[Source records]
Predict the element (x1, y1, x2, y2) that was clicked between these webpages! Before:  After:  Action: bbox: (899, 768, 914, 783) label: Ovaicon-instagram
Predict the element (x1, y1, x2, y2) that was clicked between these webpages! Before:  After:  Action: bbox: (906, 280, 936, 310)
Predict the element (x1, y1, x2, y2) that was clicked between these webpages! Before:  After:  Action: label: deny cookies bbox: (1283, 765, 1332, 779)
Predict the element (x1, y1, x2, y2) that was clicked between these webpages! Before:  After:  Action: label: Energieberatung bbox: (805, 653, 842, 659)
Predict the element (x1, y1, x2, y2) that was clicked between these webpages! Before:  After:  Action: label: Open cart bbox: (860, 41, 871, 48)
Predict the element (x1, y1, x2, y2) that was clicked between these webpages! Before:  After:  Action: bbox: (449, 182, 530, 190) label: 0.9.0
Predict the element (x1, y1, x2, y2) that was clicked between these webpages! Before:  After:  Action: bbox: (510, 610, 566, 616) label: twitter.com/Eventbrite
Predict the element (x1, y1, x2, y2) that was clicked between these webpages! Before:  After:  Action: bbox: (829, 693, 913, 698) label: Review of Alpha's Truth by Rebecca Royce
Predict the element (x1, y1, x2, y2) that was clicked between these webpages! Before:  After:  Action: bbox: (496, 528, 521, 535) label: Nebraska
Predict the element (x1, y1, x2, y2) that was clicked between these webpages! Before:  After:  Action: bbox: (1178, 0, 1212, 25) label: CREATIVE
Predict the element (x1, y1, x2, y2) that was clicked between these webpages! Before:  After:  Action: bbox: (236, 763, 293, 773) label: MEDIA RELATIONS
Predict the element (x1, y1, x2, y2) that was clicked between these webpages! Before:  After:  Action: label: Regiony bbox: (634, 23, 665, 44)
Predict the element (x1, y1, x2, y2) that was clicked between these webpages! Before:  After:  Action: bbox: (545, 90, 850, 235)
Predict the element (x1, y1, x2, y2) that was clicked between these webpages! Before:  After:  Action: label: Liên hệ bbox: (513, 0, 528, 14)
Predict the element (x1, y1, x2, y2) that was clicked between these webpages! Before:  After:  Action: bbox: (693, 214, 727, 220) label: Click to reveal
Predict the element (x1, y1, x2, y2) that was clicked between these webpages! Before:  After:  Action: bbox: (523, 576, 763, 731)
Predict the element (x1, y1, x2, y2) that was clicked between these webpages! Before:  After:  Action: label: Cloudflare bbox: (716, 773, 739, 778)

Task to complete: Print every line of the records above without changing a single character.

Written answer:
Predict the element (x1, y1, x2, y2) that was clicked between these webpages! Before:  After:  Action: bbox: (899, 768, 914, 783) label: Ovaicon-instagram
Predict the element (x1, y1, x2, y2) that was clicked between these webpages! Before:  After:  Action: bbox: (906, 280, 936, 310)
Predict the element (x1, y1, x2, y2) that was clicked between these webpages! Before:  After:  Action: label: deny cookies bbox: (1283, 765, 1332, 779)
Predict the element (x1, y1, x2, y2) that was clicked between these webpages! Before:  After:  Action: label: Energieberatung bbox: (805, 653, 842, 659)
Predict the element (x1, y1, x2, y2) that was clicked between these webpages! Before:  After:  Action: label: Open cart bbox: (860, 41, 871, 48)
Predict the element (x1, y1, x2, y2) that was clicked between these webpages! Before:  After:  Action: bbox: (449, 182, 530, 190) label: 0.9.0
Predict the element (x1, y1, x2, y2) that was clicked between these webpages! Before:  After:  Action: bbox: (510, 610, 566, 616) label: twitter.com/Eventbrite
Predict the element (x1, y1, x2, y2) that was clicked between these webpages! Before:  After:  Action: bbox: (829, 693, 913, 698) label: Review of Alpha's Truth by Rebecca Royce
Predict the element (x1, y1, x2, y2) that was clicked between these webpages! Before:  After:  Action: bbox: (496, 528, 521, 535) label: Nebraska
Predict the element (x1, y1, x2, y2) that was clicked between these webpages! Before:  After:  Action: bbox: (1178, 0, 1212, 25) label: CREATIVE
Predict the element (x1, y1, x2, y2) that was clicked between these webpages! Before:  After:  Action: bbox: (236, 763, 293, 773) label: MEDIA RELATIONS
Predict the element (x1, y1, x2, y2) that was clicked between these webpages! Before:  After:  Action: label: Regiony bbox: (634, 23, 665, 44)
Predict the element (x1, y1, x2, y2) that was clicked between these webpages! Before:  After:  Action: bbox: (545, 90, 850, 235)
Predict the element (x1, y1, x2, y2) that was clicked between these webpages! Before:  After:  Action: label: Liên hệ bbox: (513, 0, 528, 14)
Predict the element (x1, y1, x2, y2) that was clicked between these webpages! Before:  After:  Action: bbox: (693, 214, 727, 220) label: Click to reveal
Predict the element (x1, y1, x2, y2) that was clicked between these webpages! Before:  After:  Action: bbox: (523, 576, 763, 731)
Predict the element (x1, y1, x2, y2) that was clicked between these webpages! Before:  After:  Action: label: Cloudflare bbox: (716, 773, 739, 778)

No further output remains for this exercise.